Announcement

**ddriver** · 14 July 2023, 07:19 AM

Keep in mind, a quad core will have more bandwidth per core, presuming roughly equivalent memory. But even with a gap in the bandwidth in favor of amd, the intel cpus here are less susceptible to load store bottlenecks, and avx 512 is bandwidth-heavy.

Having "full" avx 512 and more bandwidth per core and still getting such low perf boost.... indicates intel's implementation is not very good to say the least.

**coder** · 14 July 2023, 08:28 AM

Originally posted by ddriver View Post

Having "full" avx 512 and more bandwidth per core and still getting such low perf boost.... indicates intel's implementation is not very good to say the least.

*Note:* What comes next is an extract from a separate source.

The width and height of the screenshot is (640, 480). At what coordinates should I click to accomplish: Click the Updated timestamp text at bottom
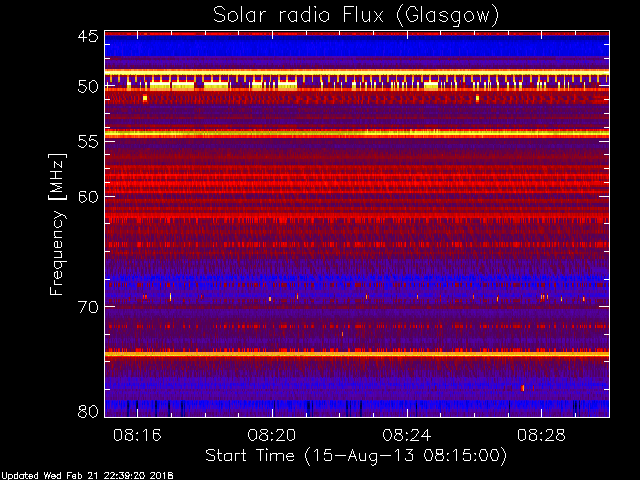point(87,475)
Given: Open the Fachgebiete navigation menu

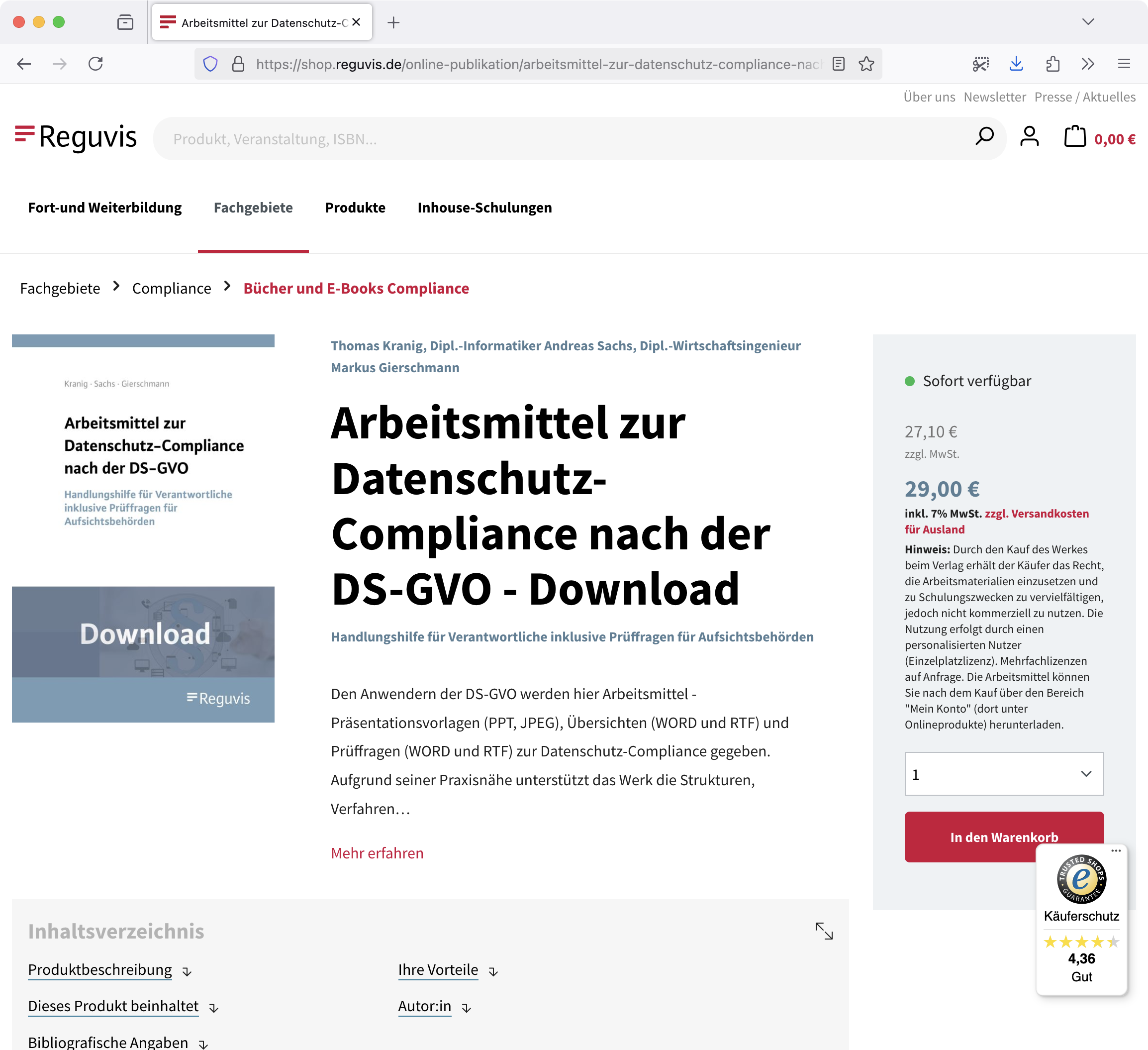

Well, it's lacking an extra FMA port that their server CPUs have. AMD Zen 4 has the same overall AVX-512 issue thoughput as Intel server cores, except that AMD only has FMA on one port.

Anyway, that might go some ways towards explaining the reason AMD got better speedup than the Intel cores. I think the other reason is that some of the benchmarks use bf16 instructions not supported on the older Intel AVX-512 implementations.

Cases like that skew the geomean. I count about 9 of them.

One reason it'd be interesting to see Alder Lake or Raptor Lake in these benchmarks is that Intel backported a couple instructions like that to AVX. That should narrow the deficit from its lack of AVX-512.

**MorrisS.** · 14 July 2023, 10:07 AM

That's incredible how much this instruction can affect the final result.

**coder** · 14 July 2023, 10:33 AM

Originally posted by MorrisS. View Post

That's incredible how much this instruction can affect the final result.

Especially because Zen 4 has the same overall dispatch width for AVX/AVX2 and AVX-512. 1536 bits per cycle.

A significant portion of the benefit comes from capabilities that are unique to AVX-512, like:

VDPBF16PS

Calculate dot product of two Bfloat16 pairs and accumulate the result into one packed single precision number

If you don't have that, then OpenVINO is going to do the computation using fp32. So, that's a clear case where you get about double the throughput.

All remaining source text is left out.